FIG. 6.

RBP-Jκ interactions with Rel-A and functional consequences. (A) Association between RelA and RBP-Jκ. Purified RelA (0.1 μg) and RBP-Jκ (0.1 μg) were mixed in binding buffer, incubated at 4°C, and immunoprecipitated with anti-RelA antibody. The immunoprecipitate was probed with the indicated antibodies. The asterisk shows the position of the IgG heavy chain. W.B., Western blot. (B) Association between RelA and RBP-Jκ in transfected 293T cells. The indicated plasmids were cotransfected into 293T cells. Total cell lysates were immunoprecipitated with agarose beads conjugated with anti-Flag antibody. Immunoprecipitates were probed with the indicated antibodies. Endogenous RelA was also detected with anti-RelA rabbit IgG (right upper panel). (C) Suppression of NF-κB activation by RBP-Jκ. The NF-κB reporter was cotransfected with the RBP-Jκ expression plasmid. NF-κB was activated by treating the cultures with TNF-α at 24 h posttransfection. Forty-eight hours after transfection, cells were harvested, and levels of luciferase were determined. Fold activation over the control transfected value is shown.

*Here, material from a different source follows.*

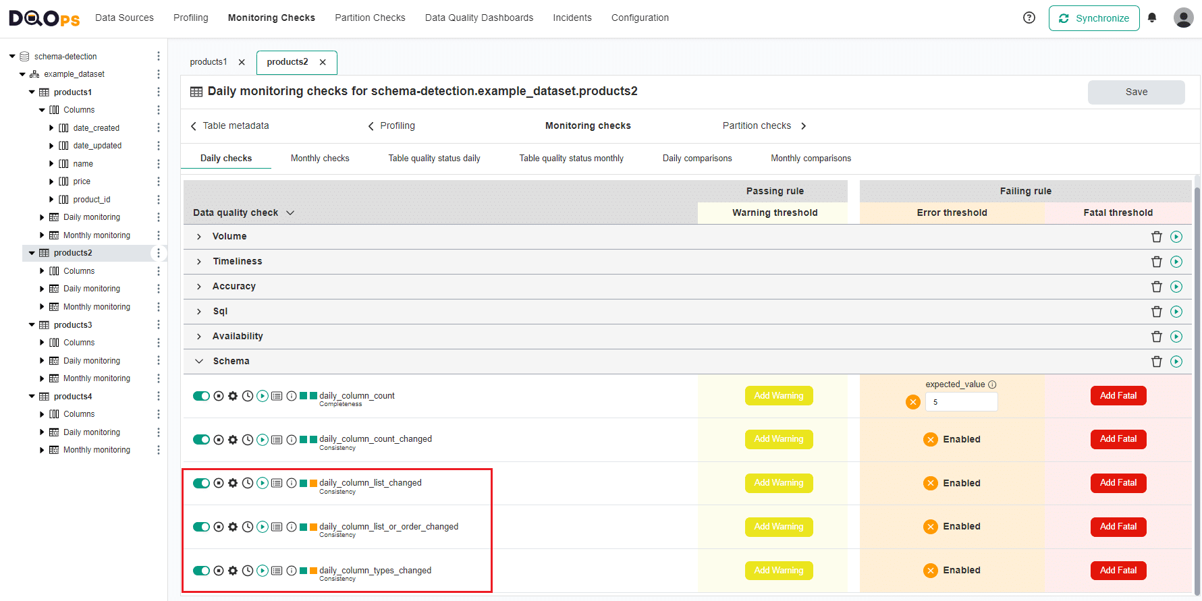This screenshot has height=601, width=1202.
Task: Open the notifications bell
Action: (x=1152, y=18)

The amount of plasmid used is indicated at the bottom of the panel. (D) RelA expression reduced K-Rta binding to RBP-Jκ. Dual expression of IκBα and K-Rta or RelA and K-Rta was induced in BCBL-1 by adding doxycycline. After 12 h of induction, cells were harvested and subjected to immunoprecipitation with anti-RBP-Jκ antibody. Coimmunoprecipitated K-Rta was measured by immunoblotting with anti-K-Rta antibody. Due to similar molecular masses, the presence of rabbit IgG heavy chain obscured the detection of the immunoprecipitated RBP-Jκ.